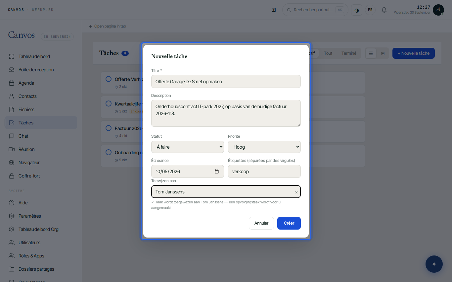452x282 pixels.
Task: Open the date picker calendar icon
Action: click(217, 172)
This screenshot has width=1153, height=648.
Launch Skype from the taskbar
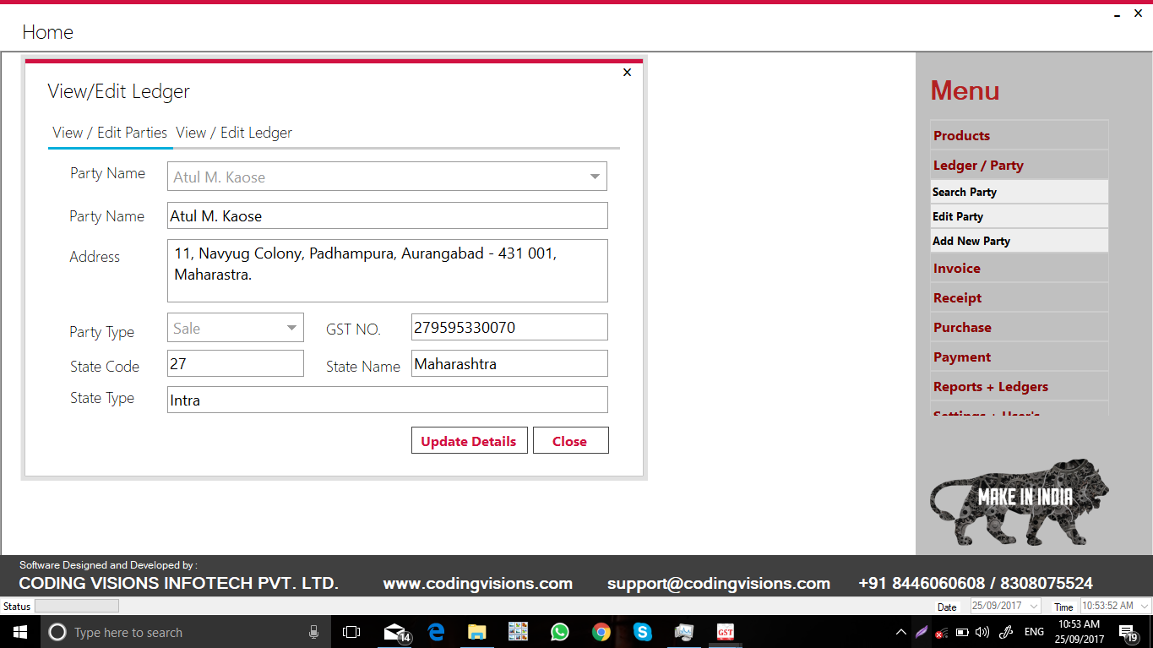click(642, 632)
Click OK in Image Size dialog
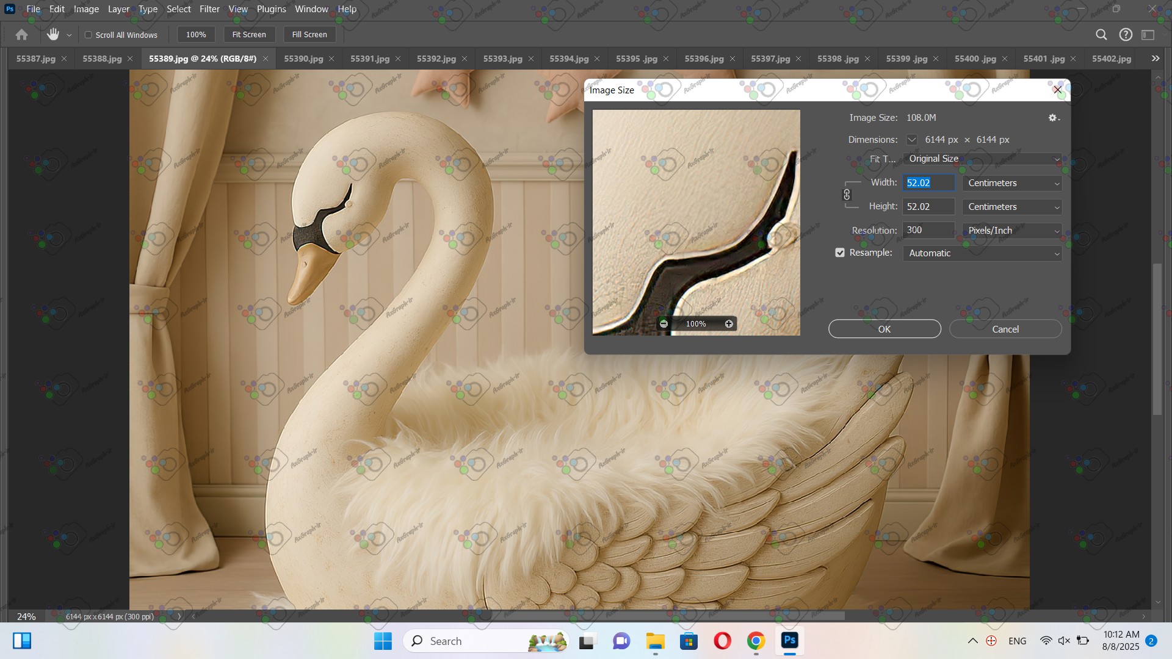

▶ Exercise directions
Lay out every line of the entries above as a numbered list, skipping blank lines and leaving the pictures out.

▶ Complete answer
1. 452x282 pixels.
2. Task: Open the date picker calendar icon
3. Action: click(217, 172)
4. This screenshot has width=1153, height=648.
5. Launch Skype from the taskbar
6. click(642, 632)
7. Click OK in Image Size dialog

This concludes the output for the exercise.